Pour cette raison, je commence en affirmant que John Berger a un état d’esprit profond, à la manière d’un refuge qui n’a peut-être jamais existé avant lui, mais qui est désormais ouvert, et je préviens, qui ne va pas facilement disparaître tant que vivront des êtres qui combattent intégralement et résistent contre le capital.

Beaucoup le disent, et je le répète parce que je crois qu’il faut le faire, John Berger est un penseur qui tout au long de sa vie et de son œuvre, transite de la création artistique à la critique de l’art et de celle-ci à la critique de la vie quotidienne, à la critique sociale et jusqu’à la critique générale de la culture, si bien qu’il mûrit et maintient dès le début une critique intégrale qui ne cesse jamais d’être une critique de la politique du monde moderne qui, par moment, se profile aussi comme une critique de notre civilisation.

Berger a tout au long de sa vie a approfondi sa compréhension des nombreuses relations oppressives qui assujettissent les personnes et nos diverses expériences au sein du capitalisme. Pour cela, il est devenu un référent indispensable dans la nécessaire critique de la société bourgeoise.

Sans abandonner les expériences vécues, Berger trouve la manière d’étendre et d’approfondir son œuvre variée. Pour cela il maintient vivant le langage spécifique de l’artiste, du journaliste, du critique d’art, du narrateur, du scénariste de cinéma, du romancier, du sociologue non académique, du poète, du philosophe vrai, du dichter et de l’activiste infatigable, qui n’abandonne jamais sa condition d’acteur et de témoin direct, ni de théoricien engagé dans la critique de la détérioration progressive du monde actuel.

Au Mexique nous n’avons pas suivi les pas de Berger comme nous l’avons fait avec des intellectuels comme Noam Chomsky, mais en réalité nous sommes face à une conscience critique énorme qui depuis six décennies réfléchit sur la culture capitaliste et se mobilise de façon permanente et globale contre les guerres du capitalisme destructif et exclusif. Par malheur, au Mexique il n’a jamais été facile de trouver son œuvre brute et essentielle, de la même façon que pendant les décennies passées nous traduisions ou au moins lisions des critiques comme Lefebvre, Sartre, l’école de Francfort, Benjamin, Bloch ou Caneti.

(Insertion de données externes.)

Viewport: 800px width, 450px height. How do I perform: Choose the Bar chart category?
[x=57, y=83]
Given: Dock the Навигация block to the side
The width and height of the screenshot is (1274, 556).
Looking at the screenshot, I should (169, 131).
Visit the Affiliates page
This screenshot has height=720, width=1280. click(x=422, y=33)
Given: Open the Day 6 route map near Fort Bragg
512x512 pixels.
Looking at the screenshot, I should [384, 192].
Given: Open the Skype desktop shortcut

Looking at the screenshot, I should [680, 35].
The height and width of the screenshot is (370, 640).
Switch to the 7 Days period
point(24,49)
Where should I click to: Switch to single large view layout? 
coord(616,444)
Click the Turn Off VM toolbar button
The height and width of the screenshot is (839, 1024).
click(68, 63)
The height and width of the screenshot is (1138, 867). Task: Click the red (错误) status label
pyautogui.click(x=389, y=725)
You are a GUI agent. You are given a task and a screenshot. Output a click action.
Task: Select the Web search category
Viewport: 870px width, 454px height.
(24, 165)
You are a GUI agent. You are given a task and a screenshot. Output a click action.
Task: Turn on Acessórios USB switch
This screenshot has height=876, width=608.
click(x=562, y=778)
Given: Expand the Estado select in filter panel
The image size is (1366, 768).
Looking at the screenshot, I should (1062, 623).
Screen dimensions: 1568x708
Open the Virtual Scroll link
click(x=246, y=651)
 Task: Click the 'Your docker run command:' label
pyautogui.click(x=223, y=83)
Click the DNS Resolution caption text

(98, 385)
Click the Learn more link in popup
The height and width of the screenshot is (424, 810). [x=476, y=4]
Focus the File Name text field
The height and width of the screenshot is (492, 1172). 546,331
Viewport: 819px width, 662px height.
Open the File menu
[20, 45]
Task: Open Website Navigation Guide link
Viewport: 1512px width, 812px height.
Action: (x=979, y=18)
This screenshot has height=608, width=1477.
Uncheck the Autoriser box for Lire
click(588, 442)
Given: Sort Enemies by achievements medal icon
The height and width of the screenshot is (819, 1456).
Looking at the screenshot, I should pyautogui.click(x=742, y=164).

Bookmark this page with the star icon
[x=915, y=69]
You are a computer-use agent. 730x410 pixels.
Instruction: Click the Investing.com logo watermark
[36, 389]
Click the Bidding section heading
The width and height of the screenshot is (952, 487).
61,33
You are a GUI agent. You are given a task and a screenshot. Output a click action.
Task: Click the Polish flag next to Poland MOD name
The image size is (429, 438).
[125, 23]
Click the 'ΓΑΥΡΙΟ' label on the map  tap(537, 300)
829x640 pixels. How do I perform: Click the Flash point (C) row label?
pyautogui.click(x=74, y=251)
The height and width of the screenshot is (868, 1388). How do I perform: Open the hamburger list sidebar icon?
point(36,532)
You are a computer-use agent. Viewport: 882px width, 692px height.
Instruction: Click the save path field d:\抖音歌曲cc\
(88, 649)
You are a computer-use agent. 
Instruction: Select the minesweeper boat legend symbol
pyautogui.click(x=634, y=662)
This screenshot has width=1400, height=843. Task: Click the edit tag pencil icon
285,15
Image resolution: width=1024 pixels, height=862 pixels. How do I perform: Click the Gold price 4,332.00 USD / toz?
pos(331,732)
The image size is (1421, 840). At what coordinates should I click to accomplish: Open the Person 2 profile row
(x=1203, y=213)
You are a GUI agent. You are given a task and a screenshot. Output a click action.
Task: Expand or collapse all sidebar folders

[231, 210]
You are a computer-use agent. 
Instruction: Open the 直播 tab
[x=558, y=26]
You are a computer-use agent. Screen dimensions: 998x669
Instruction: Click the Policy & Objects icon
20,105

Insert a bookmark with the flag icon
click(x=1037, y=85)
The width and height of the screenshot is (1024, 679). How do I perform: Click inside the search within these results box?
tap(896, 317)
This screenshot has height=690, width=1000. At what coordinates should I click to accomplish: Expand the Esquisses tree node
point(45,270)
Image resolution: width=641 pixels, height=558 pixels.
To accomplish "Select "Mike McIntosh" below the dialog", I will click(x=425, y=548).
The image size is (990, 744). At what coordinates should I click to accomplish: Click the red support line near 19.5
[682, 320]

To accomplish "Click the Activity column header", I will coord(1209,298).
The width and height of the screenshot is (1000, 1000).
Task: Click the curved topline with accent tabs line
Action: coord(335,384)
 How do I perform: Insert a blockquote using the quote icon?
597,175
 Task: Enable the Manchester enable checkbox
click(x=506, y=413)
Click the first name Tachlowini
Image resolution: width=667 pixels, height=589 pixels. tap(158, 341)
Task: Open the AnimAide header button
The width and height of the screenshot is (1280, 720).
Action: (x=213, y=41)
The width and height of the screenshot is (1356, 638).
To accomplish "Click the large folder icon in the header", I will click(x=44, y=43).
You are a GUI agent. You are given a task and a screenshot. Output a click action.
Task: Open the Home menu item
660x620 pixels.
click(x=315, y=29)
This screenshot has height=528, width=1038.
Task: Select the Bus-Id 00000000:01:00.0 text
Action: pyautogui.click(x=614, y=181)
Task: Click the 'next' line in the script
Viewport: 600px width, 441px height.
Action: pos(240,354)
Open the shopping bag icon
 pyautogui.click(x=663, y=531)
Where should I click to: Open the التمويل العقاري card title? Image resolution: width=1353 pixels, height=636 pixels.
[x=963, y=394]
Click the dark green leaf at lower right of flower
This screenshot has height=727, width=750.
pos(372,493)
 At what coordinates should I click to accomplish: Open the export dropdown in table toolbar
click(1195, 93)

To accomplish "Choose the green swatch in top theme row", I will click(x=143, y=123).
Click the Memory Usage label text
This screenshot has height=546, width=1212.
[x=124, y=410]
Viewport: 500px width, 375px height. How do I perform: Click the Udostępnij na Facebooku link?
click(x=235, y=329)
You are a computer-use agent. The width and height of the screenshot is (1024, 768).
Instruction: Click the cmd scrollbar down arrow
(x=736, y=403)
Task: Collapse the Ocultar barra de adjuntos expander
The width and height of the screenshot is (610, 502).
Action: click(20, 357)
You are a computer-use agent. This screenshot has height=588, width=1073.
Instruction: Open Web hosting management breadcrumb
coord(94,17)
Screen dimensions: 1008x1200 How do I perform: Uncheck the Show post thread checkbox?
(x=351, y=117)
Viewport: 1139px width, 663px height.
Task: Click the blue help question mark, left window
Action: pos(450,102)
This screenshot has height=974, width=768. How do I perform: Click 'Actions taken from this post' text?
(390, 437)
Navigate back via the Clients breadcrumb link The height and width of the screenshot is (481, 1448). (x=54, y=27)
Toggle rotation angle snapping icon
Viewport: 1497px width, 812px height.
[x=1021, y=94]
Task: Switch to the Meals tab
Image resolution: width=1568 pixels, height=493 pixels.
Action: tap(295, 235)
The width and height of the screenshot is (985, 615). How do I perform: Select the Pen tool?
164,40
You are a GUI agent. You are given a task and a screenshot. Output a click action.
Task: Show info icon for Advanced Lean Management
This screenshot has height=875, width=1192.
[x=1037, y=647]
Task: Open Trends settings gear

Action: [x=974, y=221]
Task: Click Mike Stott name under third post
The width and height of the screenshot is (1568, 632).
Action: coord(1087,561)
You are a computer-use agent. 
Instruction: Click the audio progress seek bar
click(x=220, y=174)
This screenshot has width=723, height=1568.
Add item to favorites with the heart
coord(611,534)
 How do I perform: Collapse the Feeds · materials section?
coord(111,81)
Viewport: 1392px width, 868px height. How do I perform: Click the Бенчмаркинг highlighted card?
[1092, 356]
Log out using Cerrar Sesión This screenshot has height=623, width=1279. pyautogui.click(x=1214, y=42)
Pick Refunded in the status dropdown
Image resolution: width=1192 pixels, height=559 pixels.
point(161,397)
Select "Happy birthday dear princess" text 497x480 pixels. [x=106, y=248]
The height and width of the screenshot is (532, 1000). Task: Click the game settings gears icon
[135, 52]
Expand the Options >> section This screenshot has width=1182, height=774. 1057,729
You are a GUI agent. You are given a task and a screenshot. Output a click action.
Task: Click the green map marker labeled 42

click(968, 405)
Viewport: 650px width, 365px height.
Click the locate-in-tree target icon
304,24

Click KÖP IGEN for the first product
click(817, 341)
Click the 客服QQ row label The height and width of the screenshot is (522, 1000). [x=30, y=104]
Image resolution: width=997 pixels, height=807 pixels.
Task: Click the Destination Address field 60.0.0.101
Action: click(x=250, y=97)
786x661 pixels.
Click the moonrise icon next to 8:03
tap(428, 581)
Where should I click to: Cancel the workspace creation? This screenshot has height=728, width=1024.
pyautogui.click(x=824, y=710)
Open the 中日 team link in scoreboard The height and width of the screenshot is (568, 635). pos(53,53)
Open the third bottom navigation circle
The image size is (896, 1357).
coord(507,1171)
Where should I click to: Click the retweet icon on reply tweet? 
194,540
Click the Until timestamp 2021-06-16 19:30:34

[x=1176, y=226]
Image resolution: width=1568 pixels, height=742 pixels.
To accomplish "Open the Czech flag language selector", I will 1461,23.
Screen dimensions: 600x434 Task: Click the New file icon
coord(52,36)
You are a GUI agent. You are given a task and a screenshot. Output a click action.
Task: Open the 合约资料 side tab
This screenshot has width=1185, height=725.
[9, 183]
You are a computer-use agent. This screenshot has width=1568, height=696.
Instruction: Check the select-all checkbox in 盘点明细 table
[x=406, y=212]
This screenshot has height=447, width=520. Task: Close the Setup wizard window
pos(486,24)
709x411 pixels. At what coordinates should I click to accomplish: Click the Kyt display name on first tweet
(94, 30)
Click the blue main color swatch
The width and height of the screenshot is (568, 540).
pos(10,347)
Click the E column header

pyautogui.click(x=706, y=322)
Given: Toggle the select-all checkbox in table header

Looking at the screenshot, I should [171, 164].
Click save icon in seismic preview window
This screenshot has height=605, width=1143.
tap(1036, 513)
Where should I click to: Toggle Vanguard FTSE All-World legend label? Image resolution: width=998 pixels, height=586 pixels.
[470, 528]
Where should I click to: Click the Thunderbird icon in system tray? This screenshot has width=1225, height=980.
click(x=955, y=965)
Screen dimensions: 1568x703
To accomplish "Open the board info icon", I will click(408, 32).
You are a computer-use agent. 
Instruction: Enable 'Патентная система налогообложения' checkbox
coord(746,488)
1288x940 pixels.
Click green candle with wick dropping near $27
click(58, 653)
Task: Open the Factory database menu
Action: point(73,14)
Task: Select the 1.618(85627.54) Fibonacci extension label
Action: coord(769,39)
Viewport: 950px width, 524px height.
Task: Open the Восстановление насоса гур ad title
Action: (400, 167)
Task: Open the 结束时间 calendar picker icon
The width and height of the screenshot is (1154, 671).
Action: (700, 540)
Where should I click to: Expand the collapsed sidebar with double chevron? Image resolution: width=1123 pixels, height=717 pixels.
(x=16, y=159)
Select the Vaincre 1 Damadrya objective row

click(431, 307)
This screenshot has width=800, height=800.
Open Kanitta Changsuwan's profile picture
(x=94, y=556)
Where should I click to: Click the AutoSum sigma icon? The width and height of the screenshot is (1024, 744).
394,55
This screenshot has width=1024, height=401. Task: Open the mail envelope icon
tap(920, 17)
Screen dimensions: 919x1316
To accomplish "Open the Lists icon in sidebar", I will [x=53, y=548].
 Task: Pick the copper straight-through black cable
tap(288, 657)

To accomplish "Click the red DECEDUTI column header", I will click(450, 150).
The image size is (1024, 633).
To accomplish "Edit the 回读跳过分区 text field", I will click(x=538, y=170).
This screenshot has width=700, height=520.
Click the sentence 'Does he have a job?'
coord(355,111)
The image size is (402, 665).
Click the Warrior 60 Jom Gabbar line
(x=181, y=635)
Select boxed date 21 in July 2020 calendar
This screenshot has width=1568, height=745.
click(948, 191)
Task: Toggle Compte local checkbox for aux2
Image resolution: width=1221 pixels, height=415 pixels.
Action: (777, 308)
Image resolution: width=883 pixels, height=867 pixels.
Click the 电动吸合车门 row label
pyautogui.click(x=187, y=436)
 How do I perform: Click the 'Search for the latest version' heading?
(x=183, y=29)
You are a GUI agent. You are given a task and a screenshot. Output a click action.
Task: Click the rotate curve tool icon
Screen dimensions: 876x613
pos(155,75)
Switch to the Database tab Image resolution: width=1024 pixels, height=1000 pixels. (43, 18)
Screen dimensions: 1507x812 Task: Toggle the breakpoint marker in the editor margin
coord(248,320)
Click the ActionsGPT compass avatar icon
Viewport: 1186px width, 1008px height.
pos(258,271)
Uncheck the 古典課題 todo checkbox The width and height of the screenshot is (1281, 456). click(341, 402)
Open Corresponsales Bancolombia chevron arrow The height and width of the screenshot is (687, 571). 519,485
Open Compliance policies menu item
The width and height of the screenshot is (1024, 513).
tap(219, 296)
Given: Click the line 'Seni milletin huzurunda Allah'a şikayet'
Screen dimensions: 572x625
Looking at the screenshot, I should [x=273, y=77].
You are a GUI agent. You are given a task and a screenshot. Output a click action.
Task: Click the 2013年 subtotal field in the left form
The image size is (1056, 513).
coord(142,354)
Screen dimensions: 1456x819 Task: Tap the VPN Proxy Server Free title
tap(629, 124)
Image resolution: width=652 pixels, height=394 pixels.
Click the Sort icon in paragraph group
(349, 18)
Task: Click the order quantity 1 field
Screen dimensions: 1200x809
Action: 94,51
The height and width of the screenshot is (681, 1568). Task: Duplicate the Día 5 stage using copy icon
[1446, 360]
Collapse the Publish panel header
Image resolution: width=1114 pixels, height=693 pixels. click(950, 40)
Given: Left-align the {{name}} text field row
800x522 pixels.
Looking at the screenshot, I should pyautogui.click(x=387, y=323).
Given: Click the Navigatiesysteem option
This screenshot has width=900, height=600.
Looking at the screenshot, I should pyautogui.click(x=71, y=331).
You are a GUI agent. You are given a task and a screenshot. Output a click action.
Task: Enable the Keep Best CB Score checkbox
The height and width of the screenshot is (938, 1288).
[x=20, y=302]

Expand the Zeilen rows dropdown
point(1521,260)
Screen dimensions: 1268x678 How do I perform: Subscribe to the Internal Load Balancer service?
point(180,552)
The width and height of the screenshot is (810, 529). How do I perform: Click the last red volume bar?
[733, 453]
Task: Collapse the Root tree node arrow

Par malheur, dans notre pays nous avons eu peu de contact avec le développement riche des artistes et critiques radicaux qui avec exubérance fleurissent en Angleterre depuis la seconde moitié du XIXe siècle (William Morris), mais particulièrement pendant la première moitié du XXe siècle : avec l’Artist International Association, la Left Review, le Left Book Club, Paul Hogarth, la Kitchen Sink School, Roger Fry, Wyndham Lewis, Christopher Caudwell, Francis Klingender et Frederick Antal. Avec l’exception, peut-être, de Herbert Read, Arnols Hauser, la New Left Review, Monthy Pyton et l’antipsychiatrie anglaise.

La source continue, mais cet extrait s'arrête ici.